Mike Richardson says three important things in this short study of the Bristol gasworkers. First, that the gasworkers in Bristol had been emerging at least as far back as Peterloo; second, that the strikes of 1889 (New Unionism) came out of many decades of trade union activity and, finally, that the gasworkers had massive community support. None of this should really surprise us but we have perhaps overlooked just how important gas was to the towns and cities of Britain in the 19th century and that gasworkers’ workplace organisation reflected the power that they had by the 1880s.
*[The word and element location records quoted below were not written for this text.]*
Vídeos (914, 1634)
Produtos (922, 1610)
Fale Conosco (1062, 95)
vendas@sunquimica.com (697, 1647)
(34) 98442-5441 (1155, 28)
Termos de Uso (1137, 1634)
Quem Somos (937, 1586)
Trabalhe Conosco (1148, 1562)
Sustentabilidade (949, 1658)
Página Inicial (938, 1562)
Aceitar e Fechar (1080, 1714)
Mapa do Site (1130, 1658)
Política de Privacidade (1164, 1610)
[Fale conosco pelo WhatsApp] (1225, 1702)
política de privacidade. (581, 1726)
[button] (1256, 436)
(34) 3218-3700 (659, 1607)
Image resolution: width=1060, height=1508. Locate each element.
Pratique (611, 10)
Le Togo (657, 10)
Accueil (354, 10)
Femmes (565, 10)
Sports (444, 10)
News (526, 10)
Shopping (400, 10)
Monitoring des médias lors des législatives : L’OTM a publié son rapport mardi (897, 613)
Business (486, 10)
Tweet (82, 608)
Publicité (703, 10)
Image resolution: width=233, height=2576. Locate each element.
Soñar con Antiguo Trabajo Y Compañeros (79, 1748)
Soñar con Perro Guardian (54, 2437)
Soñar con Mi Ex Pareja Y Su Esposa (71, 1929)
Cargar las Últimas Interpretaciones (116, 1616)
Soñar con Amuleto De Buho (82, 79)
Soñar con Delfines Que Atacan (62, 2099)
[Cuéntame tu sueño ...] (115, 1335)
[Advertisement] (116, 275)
The Bristol United Gas Light company emerged in 1853 from two competing companies. Gas was a highly dangerous substance in Britain’s cities but it was lethal to gasworkers: they were 40% more likely to die of bronchitis than other males and 33% more likely to die of pneumonia and to this was added long hours and a harsh regime. Strikes began in 1830s London, terrifying the government that riots would break out in the darkness. Further strikes followed in the 1870s and in the 1880s workers at Bristol’s three gas stations came out on strike, strongly supported by local activists like Miriam Daniell and Helena Born. The 1889 strike called for a range of long-overdue improvements in pay and conditions and involved huge battles at local train stations to stop scabs. Local community support and mass picketing ensured that the strikers were victorious.

Mike’s meticulous research (including maps, sketches and photos) shows that we need local working-class history in order to under-stand the wider context of the so-called ‘big’ turning points and that those who organised must not be forgotten. C’mon Mike Leigh, film the Bristol gasworkers’ strike next!